There are many ways of conducting an analysis, but most studies report only a few carefully curated estimates. Behind the curtain, in the backstage realm of research, lie many worlds of alternative analyses that could have been conducted: alternative models and alternative results. Multiverse analysis explores and reports on this often-hidden world between theory and data. From one published analysis, we can imagine many feasible alternatives.
The principle of robustness is central to modern science. In the most general sense, robustness refers to “situations in which something is stable under variations of something else” (Basso Reference Basso2017: 57). This book is about model robustness: where an estimate – a regression coefficient of interest – is (or is not) stable under different variations of the model. And model robustness is fundamental to the credibility of research.
Researchers want to be able to say: “This is not my opinion, this is what the evidence says.” Multiverse analysis gives us a tool to show how much results are driven by the evidence rather than by subjective researcher choices and assumptions. Statistical models involve so many unique decisions that they become a “garden of forking paths” (Borges Reference Borges1941; Gelman and Loken Reference Gelman and Loken2014). In theory, there is a single “true” model of the data generation process, but that model is almost never known. In practice, a single-path analysis represents a bundle of assumptions: ideas about the correct choice of controls, functional form, estimation command, variable definitions, and more, which are not yet proven to be true. A single-path point estimate reflects just one ad hoc route through the forking paths world. Different researchers studying the same question almost never use the same models (Breznau et al. Reference Breznau, Rinke, Wuttke and Żółtak2022). Sometimes a different model would give a similar answer, but other times it might diverge dramatically. It can be difficult for readers to know if a result is driven more by the data or by the author’s model assumptions. The raw data are often external to a researcher and must be accepted as given, but the model assumptions are not. Typically, researchers decide on their model assumptions with the data in hand, and they can see which assumptions favor their hypothesis. This is a problem of asymmetric information between analyst and reader: Analysts with data in hand know much more about the sensitivity of results than do readers, who have access only to the curated results published in the paper.

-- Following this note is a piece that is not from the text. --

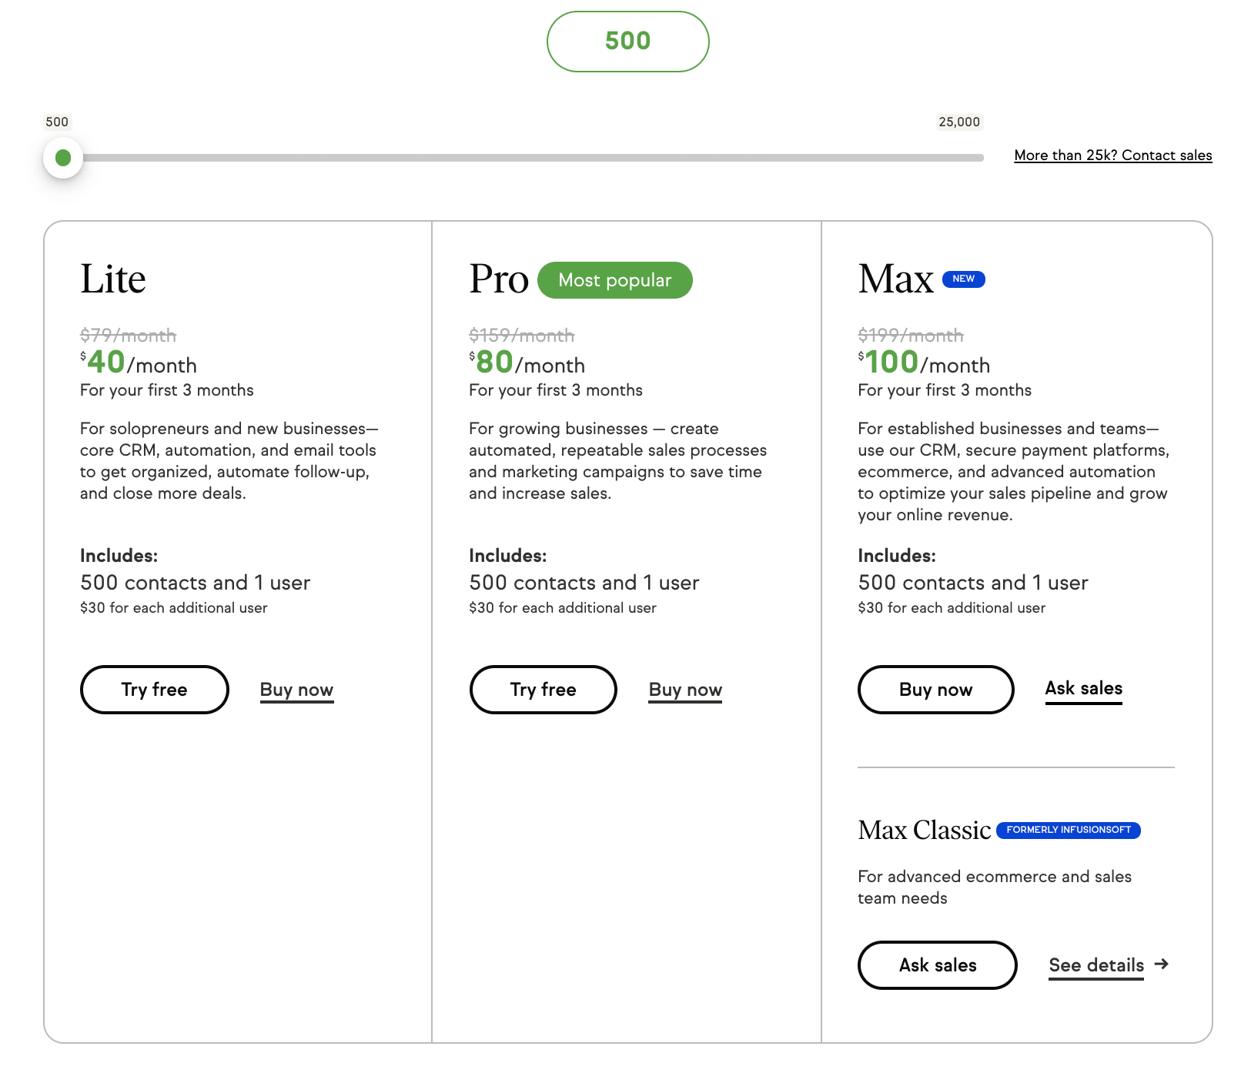Click the Formerly Infusionsoft badge
1241x1073 pixels.
[1069, 830]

The inspiration and language of the multiverse come from quantum physics and cosmology (Gribbin Reference Gribbin2009; Carroll Reference Carroll2019a). In a multiverse, there is more universe and there are more worlds than we can currently see. We know the universe extends beyond the cosmic horizon of our best telescopes and instruments, but we can only guess what might be out there. The universe is what we can see, while the multiverse is everything that exists. When applied to methodology, the multiverse means there are many more ways of estimating a parameter than what any one study shows. Individual papers tend to offer only a narrow horizon into the plausible model space. But scholars are awash with computational power and can easily estimate a vast number of models prior to selecting a careful few for publication. The multiverse software we used in preparing this book can estimate 1,000 unique model specifications in a matter of seconds using a normal computer. In an hour, one can see typically results from 100,000 model variations. The most ambitious multiverse analysis on record ran more than nine billion regressions (Muñoz and Young Reference Young2018). With such staggering computational power in the hands of analysts, thinking in terms of one estimate is anachronistic at best.

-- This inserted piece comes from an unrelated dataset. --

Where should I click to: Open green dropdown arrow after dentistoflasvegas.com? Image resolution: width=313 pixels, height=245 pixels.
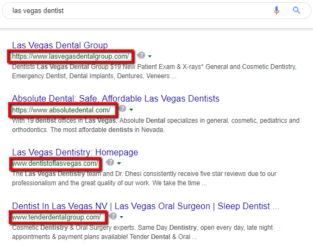click(119, 164)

There are many ways of thinking about model robustness, and including some version of robustness analysis has become increasingly common in quantitative research papers. Social scientists often publish tables with only a few specifications but also have “robustness footnotes” mentioning other models that, inevitably, are said to “show the same results” (Young and Holsteen Reference Young and Holsteen2017). These footnotes are weakly transparent, but they at least acknowledge the existence of other plausible model assumptions. In meta-analysis studies of the existing literature, we see a kind of multiverse of models that have been used in past research. And meta-analysis routinely reports that individual studies are a poor guide to the true range of results that multiple studies show (Stanley and Doucouliagos Reference Stanley and Doucouliagos2012). Each individual study reports a point estimate and a confidence interval, and in theory that confidence interval shows the range of results that should occur 95 percent of the time. But it is very common for the next study to show an estimate entirely outside that interval. Compared to the wide range of results seen in most social science literatures, the individual studies making up the literature all seem very overconfident. This is because confidence intervals do not take into account model error or the possibility that other studies will make different assumptions and use different methods.
One response to the troubling range of results in the published literature is to organize an adversarial collaboration: Researchers with rival views and prior beliefs agree to jointly analyze one dataset (Mellers, Hertwig, and Kahneman Reference Mellers, Hertwig and Kahneman2001; Clark et al. Reference Clark, Costello, Mitchell and Tetlock2022). The resulting publication shows the strongest possible results from each side in the debate. This elegantly shows (1) how much common support the data provide to each side of a debate and (2) how much the modeling assumptions shape what each side can claim. Often, adversarial collaborations do not result in agreement between the different sides, but rather they help clarify which auxiliary assumptions drive their disagreement and help build a future research agenda for new data collection and new empirical testing.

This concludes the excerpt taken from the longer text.